#### Passage to read ####

Today it is obvious that art—music, literature, sculpture, painting—sits squarely in AI’s crosshairs. Strangely, most people don’t seem terribly alarmed about handing our deepest forms of human expression over to machines. What really upsets them is losing paying jobs to AI. After all, “everyone knows artists don’t make money.” Tell that to Damien Hirst, whose works have sold for tens of millions, or to digital artist Beeple, who sold a single NFT for $69 million. The deeper tragedy, however, is not financial. It is existential. When AI generates paintings, writes novels, composes symphonies, and designs buildings better and faster than most humans, what becomes of the human drive to create? What happens to the soul of the artist who spends years wrestling with a single idea, pouring their lived experience, pain, and revelation into the work?

####

*About this task:*
Transcribe, word for word, the portion of the passage on AI and art that begins with the words containing "Today it is" and ends with "into the work?".

#### Collected data ####

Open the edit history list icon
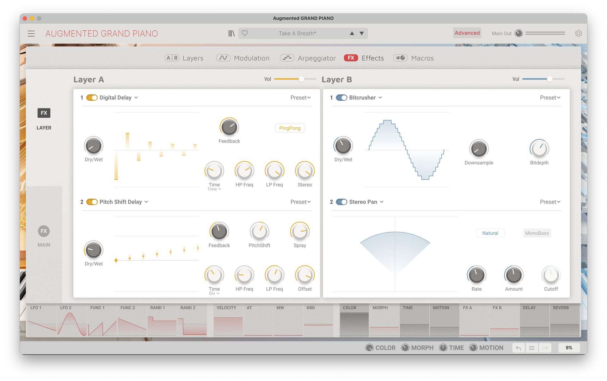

####

*Exercise output:*
Today it is obvious that art—music, literature, sculpture, painting—sits squarely in AI’s crosshairs. Strangely, most people don’t seem terribly alarmed about handing our deepest forms of human expression over to machines. What really upsets them is losing paying jobs to AI. After all, “everyone knows artists don’t make money.” Tell that to Damien Hirst, whose works have sold for tens of millions, or to digital artist Beeple, who sold a single NFT for $69 million. The deeper tragedy, however, is not financial. It is existential. When AI generates paintings, writes novels, composes symphonies, and designs buildings better and faster than most humans, what becomes of the human drive to create? What happens to the soul of the artist who spends years wrestling with a single idea, pouring their lived experience, pain, and revelation into the work?